Profile Image for Robert.
Author 43 books135 followers
November 30, 2024
Maggie Umber evokes the fabled Daemon Lover in nine exceptionally eerie, mostly wordless short stories. Her painterly panels are evocative, elliptical, meditative—GORGEOUS. I'd hang any of these pages up on my wall, framed and everything. You can actually read the book rather quickly but if you're like me, you'll find yourself coming back to it again and again, just to stare at individual pages, try to suss out their secrets.

Note to Shirley Jackson fans: Maggie has adapted three of Shirley's stories (one of which I can boast was in my 2016 book, The Shirley Jackson Project). As Victor LaValle once wrote, "I find that mentioning her is like uttering a holy name." (~ We still bow to thee, Shirley ~)

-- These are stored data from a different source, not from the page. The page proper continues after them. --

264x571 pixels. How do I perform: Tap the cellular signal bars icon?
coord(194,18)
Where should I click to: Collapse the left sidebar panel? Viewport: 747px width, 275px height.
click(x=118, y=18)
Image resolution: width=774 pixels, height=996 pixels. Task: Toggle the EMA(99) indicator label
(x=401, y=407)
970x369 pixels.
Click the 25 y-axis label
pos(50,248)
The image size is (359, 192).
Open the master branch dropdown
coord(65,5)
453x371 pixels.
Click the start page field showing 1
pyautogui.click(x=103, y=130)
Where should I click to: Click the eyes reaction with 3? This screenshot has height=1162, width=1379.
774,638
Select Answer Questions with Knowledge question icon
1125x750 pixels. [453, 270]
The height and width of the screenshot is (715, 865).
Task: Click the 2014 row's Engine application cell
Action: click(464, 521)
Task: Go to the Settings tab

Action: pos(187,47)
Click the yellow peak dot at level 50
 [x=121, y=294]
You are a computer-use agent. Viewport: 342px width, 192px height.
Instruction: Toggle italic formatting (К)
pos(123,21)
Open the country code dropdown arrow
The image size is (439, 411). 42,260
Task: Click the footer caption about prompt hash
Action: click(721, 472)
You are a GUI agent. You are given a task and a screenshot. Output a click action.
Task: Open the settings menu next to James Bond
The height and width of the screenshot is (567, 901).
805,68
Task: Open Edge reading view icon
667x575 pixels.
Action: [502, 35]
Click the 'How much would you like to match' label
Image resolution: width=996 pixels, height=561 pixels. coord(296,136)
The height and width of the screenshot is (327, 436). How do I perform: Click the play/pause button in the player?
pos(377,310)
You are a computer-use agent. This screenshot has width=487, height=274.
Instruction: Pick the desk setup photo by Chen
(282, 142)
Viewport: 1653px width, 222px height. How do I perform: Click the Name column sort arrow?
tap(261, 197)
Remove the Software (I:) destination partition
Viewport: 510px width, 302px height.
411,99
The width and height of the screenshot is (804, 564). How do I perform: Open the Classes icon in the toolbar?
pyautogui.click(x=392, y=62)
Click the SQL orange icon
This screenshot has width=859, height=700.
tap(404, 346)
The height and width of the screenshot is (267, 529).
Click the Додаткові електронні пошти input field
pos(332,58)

Without question this gets five very starry stars. Maggie Umber rules.
Profile Image for Nolan.
364 reviews
September 17, 2025
UPDATE: I read through this about three to five times this week. Bumped my rating up to five stars because it’s a wonderful, deep book. ‘The Witch’ blows my mind especially

At the fine line between art book and comic, although it's definitely a comic because there's a narrative, but I have no idea what happened. I like when my two favorite types of books intersect though, and I'm sure I'll read this many times. A potent, dreamy mixture.